**Extrait du document**:
========================================
Vous êtes une référence partout dans le monde. Est-ce que vous avez les honneurs du pays ?
Avoir les signatures que j’ai eues autour de moi pour organiser cette exposition, c’est une reconnaissance. Dans ce pays, les gens qui s’intéressent au monde de l’art connaissent bien Zulu. En 1998, j’ai reçu la médaille de Chevalier de l’ordre du mérite. (…). C’est le type de reconnaissance qui prouve qu’on a fait quelque chose pour son pays. Mais pour moi, la véritable reconnaissance durant tous ces 50 ans, c’est aujourd’hui en octobre 2023, où le monde africain me célèbre. Cela me suffit largement. Je serais heureux si je partais demain et que je laisse en souvenir cette manifestation. Et une chose qui me fait beaucoup plaisir, c’est que très souvent, les artistes sont fêtés, célébrés, reconnus et commémorés post-mortem. Mais moi, c’est de mon vivant. Et ça, je pense que c’est la meilleure reconnaissance que je puisse avoir durant ces 50 ans.
========================================
**Votre tâche**: Comment se poursuit l'entretien ci-dessus sur les 50 ans de carrière et la reconnaissance ? Rédigez-en la suite à partir de la fin de la dernière réponse.

**Informations affichées**:
========================================
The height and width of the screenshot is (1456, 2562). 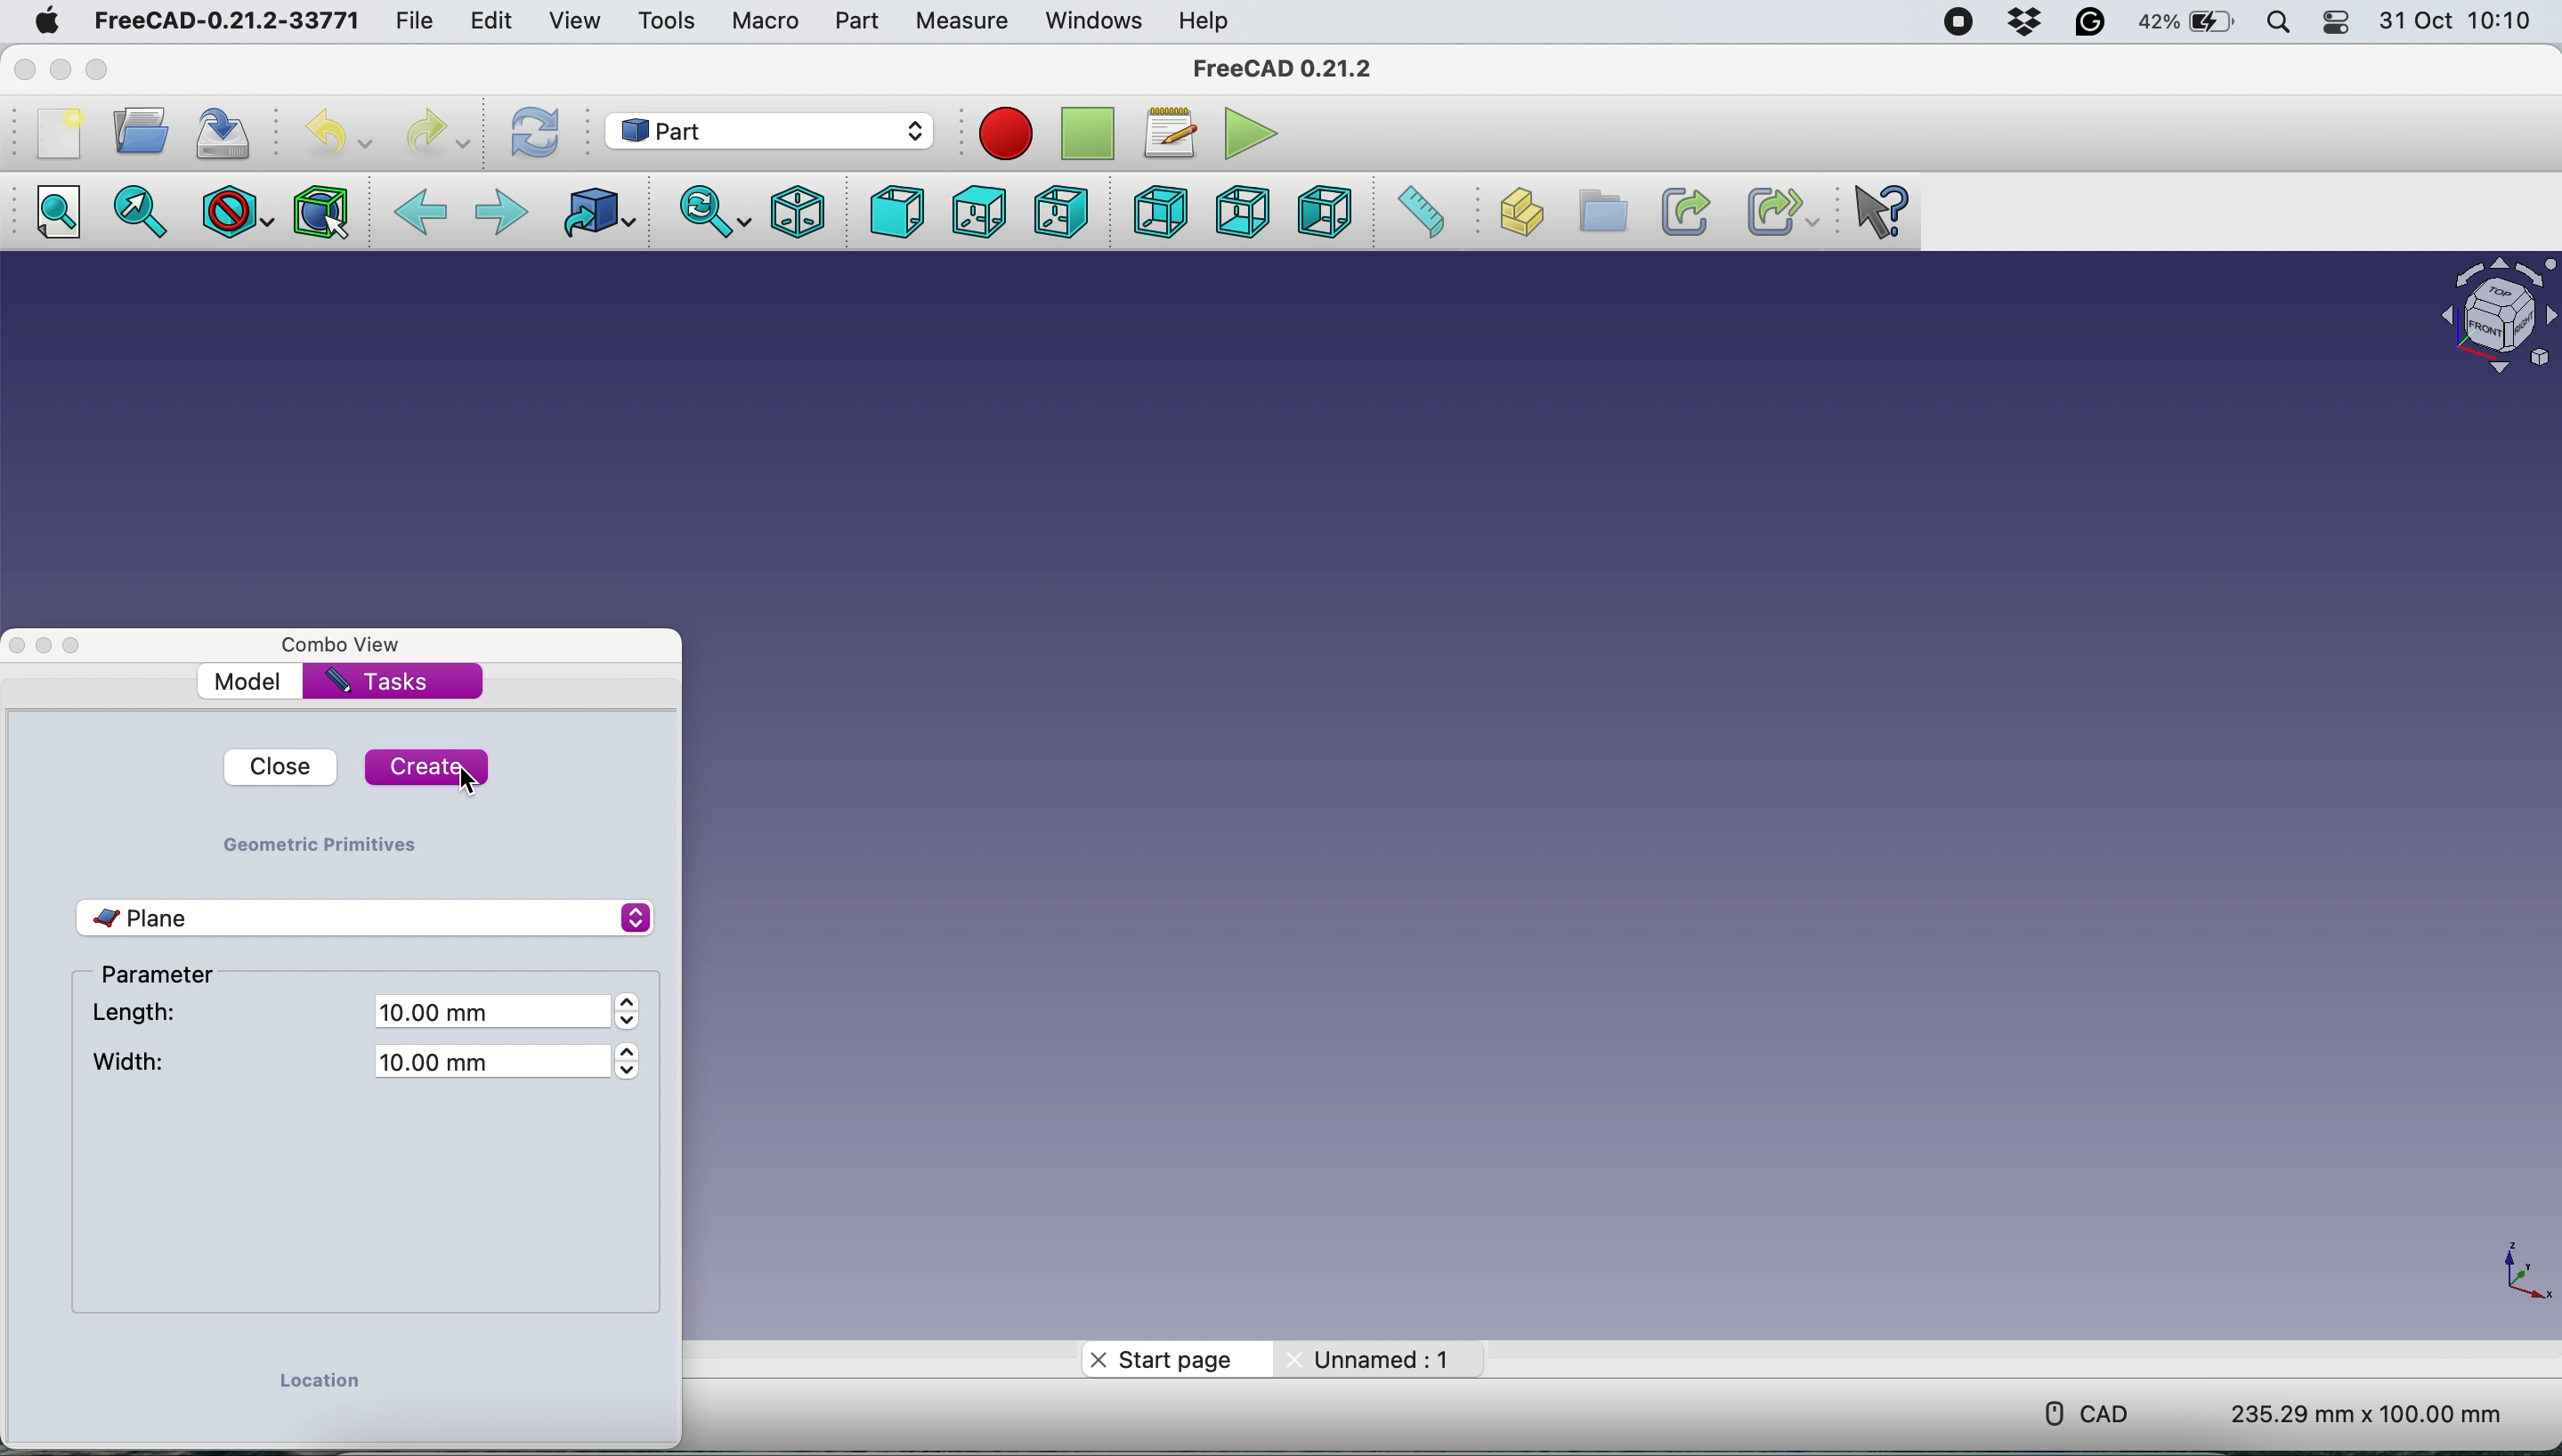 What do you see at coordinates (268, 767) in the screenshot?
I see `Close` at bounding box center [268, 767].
========================================
**Résultat attendu**:
D’où vient le surnom «Zulu» et pourquoi avoir choisi ce pseudo ?
Je m’appelle Mouhamadou, du nom du Prophète (SAW). C’est juste que ma peinture porte une identité négro-africaine très forte. Je la revendique, je la revendiquerai toujours. Je ne suis pas de ceux qui refusent le terme «l’art nègre», comme le disait Senghor, qui existe bel et bien. Et je suis un produit de cet art nègre, de cet art africain. Donc, il me fallait un nom qui colle mieux à cette peinture. Parce que je suis musulman, mais je ne suis pas arabe. J’ai donc voulu trouver un nom négro-africain. Et comme j’adore le peuple Zulu, son histoire, sa témérité et tout ce qu’il porte comme histoire, j’ai pris le pseudo «Zulu». Depuis 1981, je signe Zulu sur mes œuvres.